Rabbits, their paper points out, “are one of the mammalian species considered up to now as difficult to clone.” The team started out by following procedures used in cloning other animals, beginning with Dolly the sheep. They first removed the nucleus from a female rabbit’s egg at a precisely timed stage, then electricofused it with an adult cell from a donor rabbit, which provided the nuclear material to be cloned.
The authors attribute their success where others have failed to clone rabbits in that they minimized the time that the fused cells were in the presence of various chemical agents that while necessary for the cells to start developing adversely affect later stages of embryo development. They also fine-tuned the exact narrow time window for implanting 91 embryos into surrogate rabbit mothers.

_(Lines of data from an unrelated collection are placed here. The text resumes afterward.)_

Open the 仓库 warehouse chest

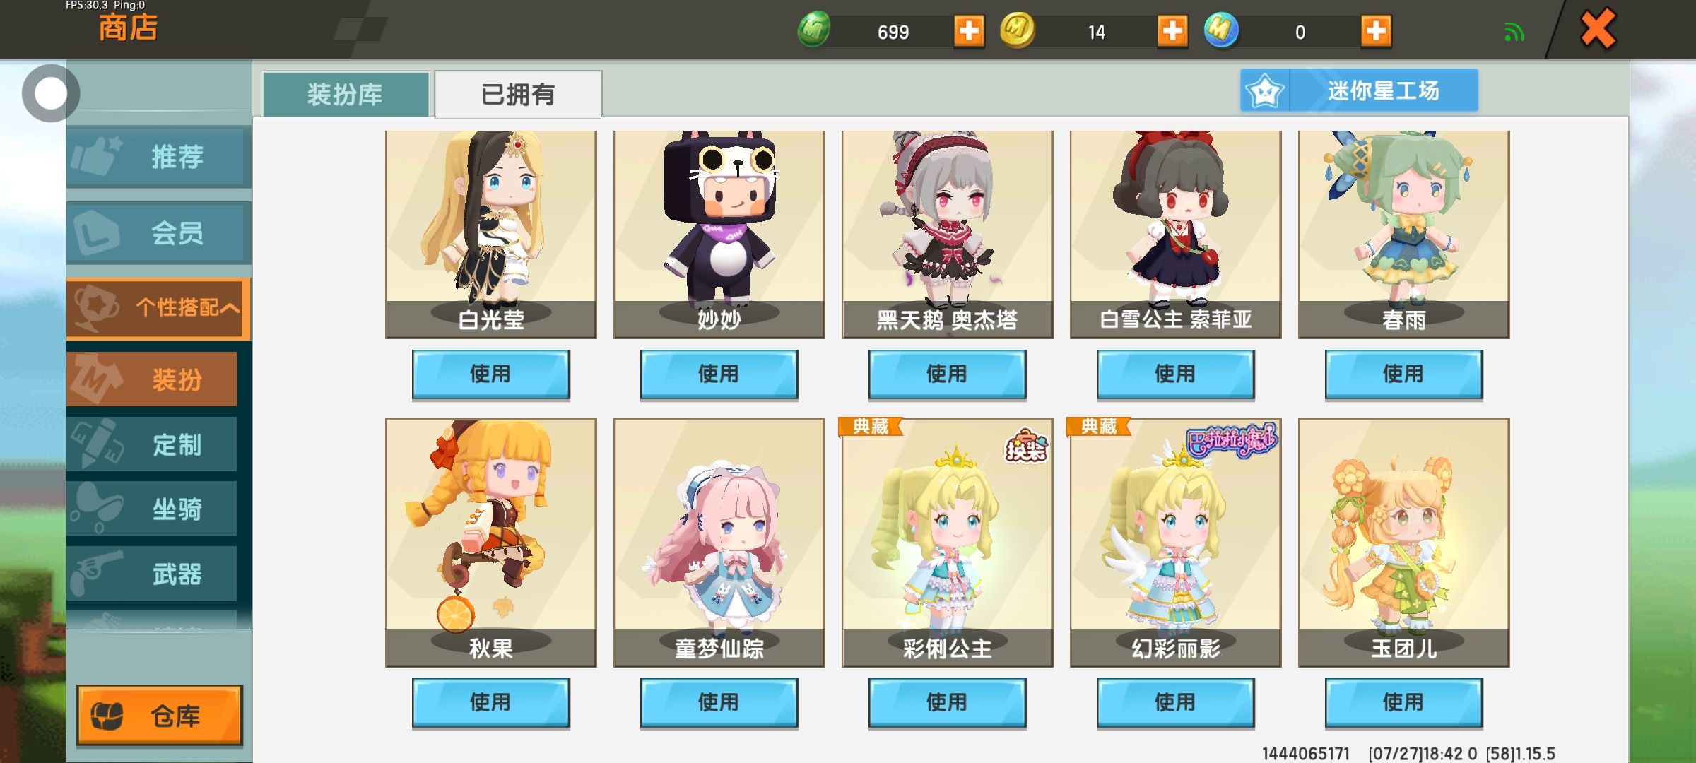pyautogui.click(x=159, y=715)
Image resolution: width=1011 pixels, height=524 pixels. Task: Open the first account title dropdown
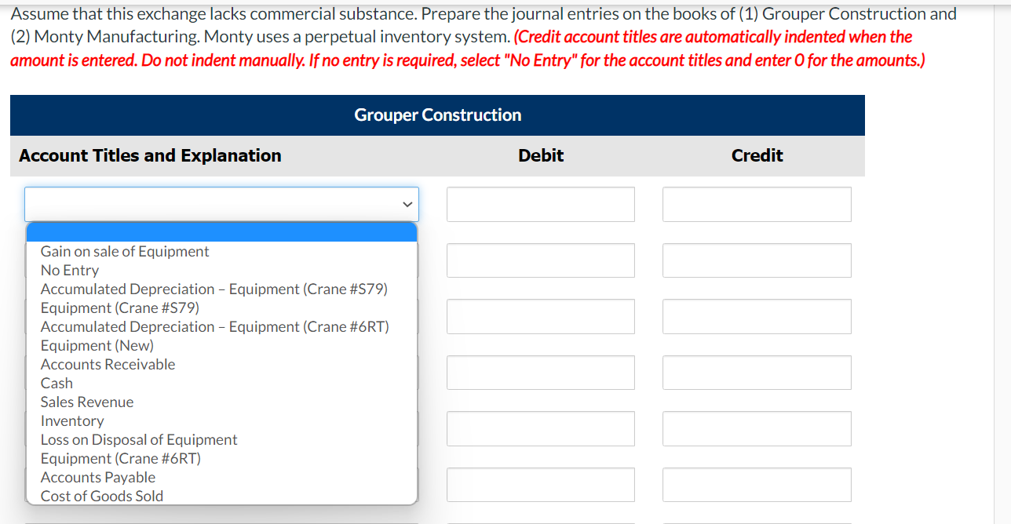pos(221,204)
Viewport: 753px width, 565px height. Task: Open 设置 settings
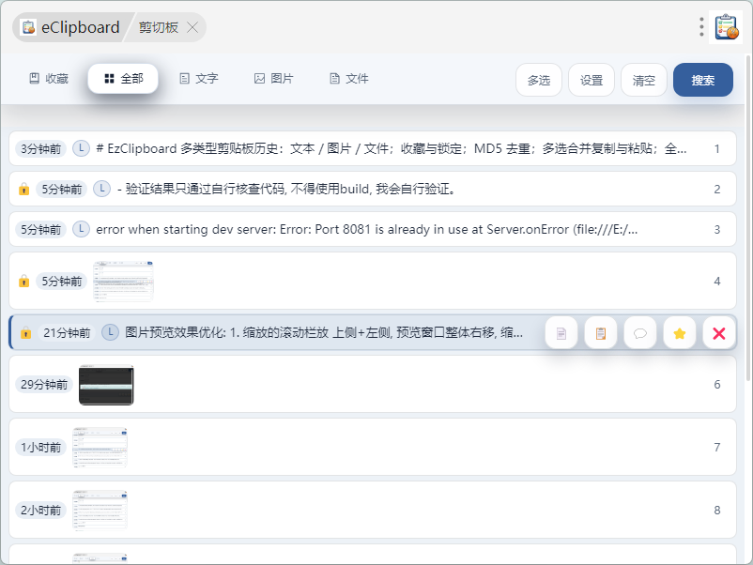coord(592,81)
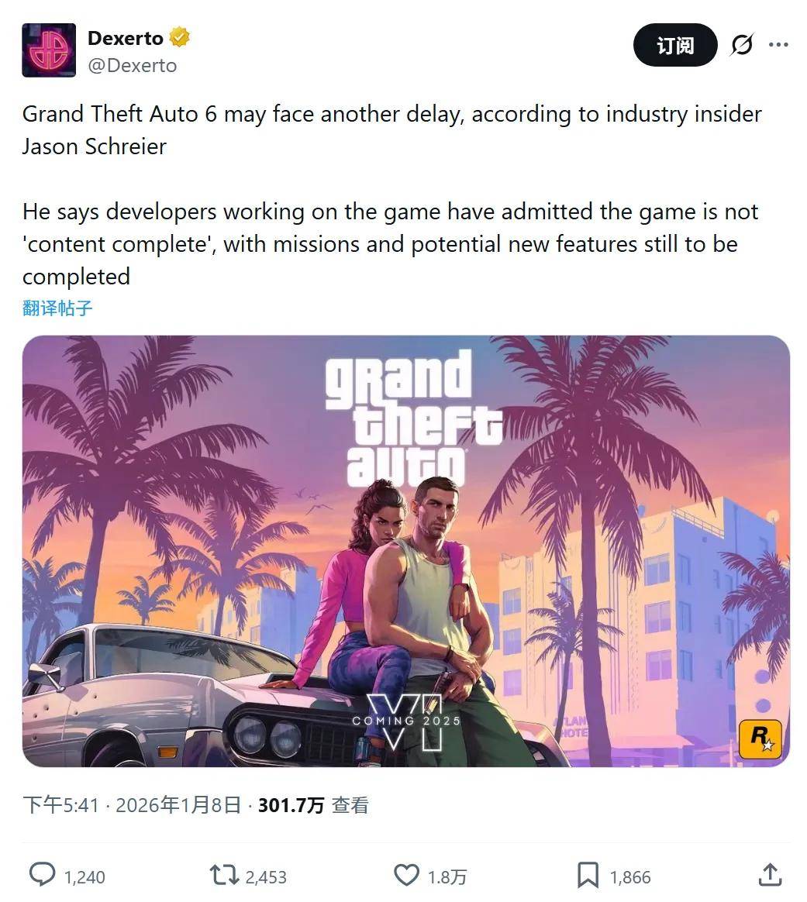The height and width of the screenshot is (902, 807).
Task: Click the share upload icon
Action: pyautogui.click(x=770, y=874)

On day 31 after embryo transplantation, the team delivered six neonatal kits by Caesarian section. Two, of normal appearance and weight, died one day after birth. The remaining four progeny showed normal growth and fertility. Two of the four, when tested for fecundity by natural mating, gave birth to seven and eight healthy kits, respectively.

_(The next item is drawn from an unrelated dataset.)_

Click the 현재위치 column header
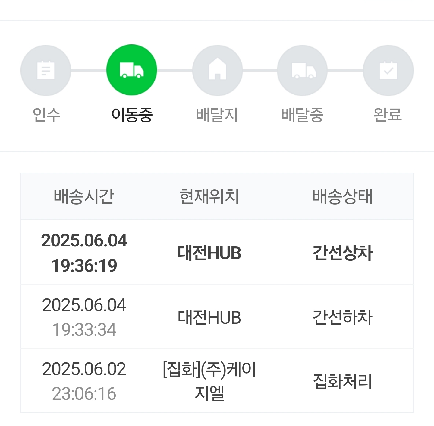This screenshot has height=426, width=434. click(209, 196)
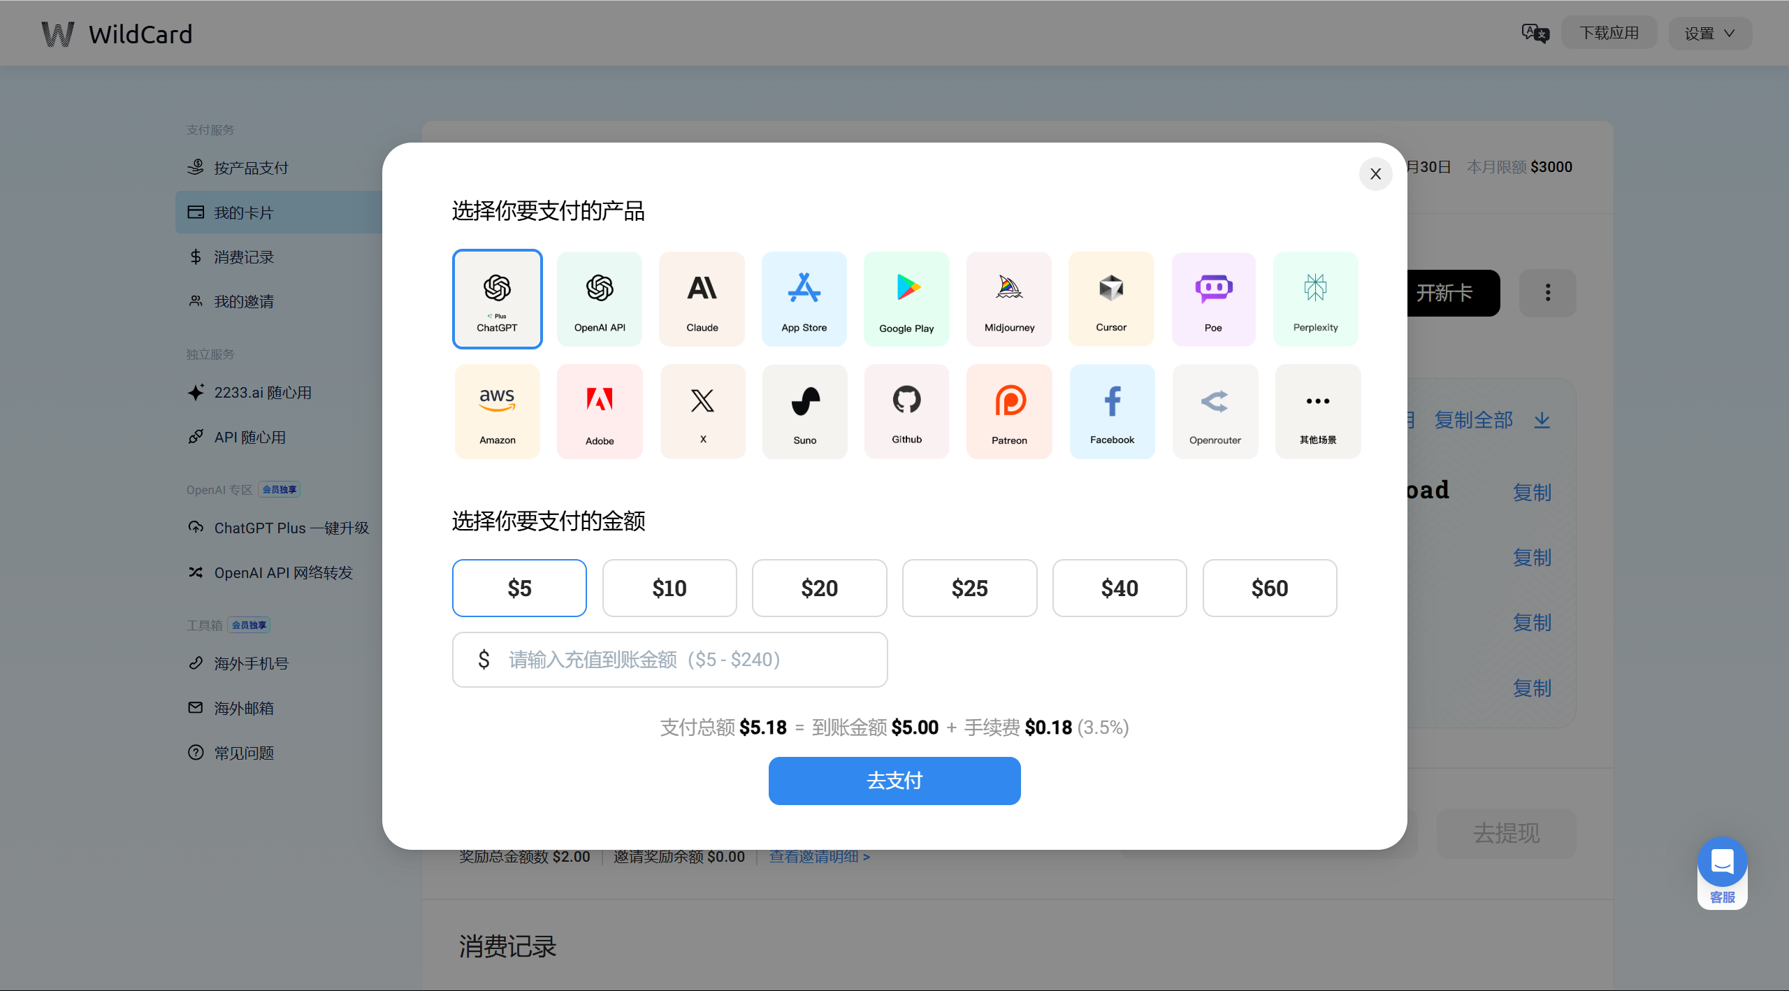Image resolution: width=1789 pixels, height=991 pixels.
Task: Select ChatGPT Plus payment product
Action: pyautogui.click(x=497, y=298)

Controversial Cloned Kitty Raises Questions For Genetic Replacement Market Of Feline Pets
Meanwhile, a pussycat has joined those four bunny rabbits in the cloned-mammal parade. The same April issue of Nature Biotechnology runs a photo of a small white-and-tabby kitten preening her image in the mirror. Its brief account carries the headline: “Operation copy-cat creates first feline clone.”
The item summarizes a fuller article in Nature dated Feb. 2, 2002. It leads off by describing Cc as “the first domestic pet successfully cloned by nuclear transfer,” and added, “The research was funded by Genetics Savings & Clone (GSC, College Station, Texas), a company created in February 2000 to clone pets, livestock, endangered species and rescue dogs.” While criticized for planning to add more cats to the millions of pets abandoned or destroyed each year because of adopter shortage, GSC protests “the $250,000 or so that it paid spay clinics in 2001 for eggs can in turn be used to spay more animals, keeping unwanted pet populations low.”
While families and individuals bereaved of their departed kitties seemingly constitute a large and loving market for Xeroxed erstwhile pets, clones rarely resemble their genetic progenitors in morphology or purrsonality, given the epigenetic and environmental influences that mold their attributes after birth.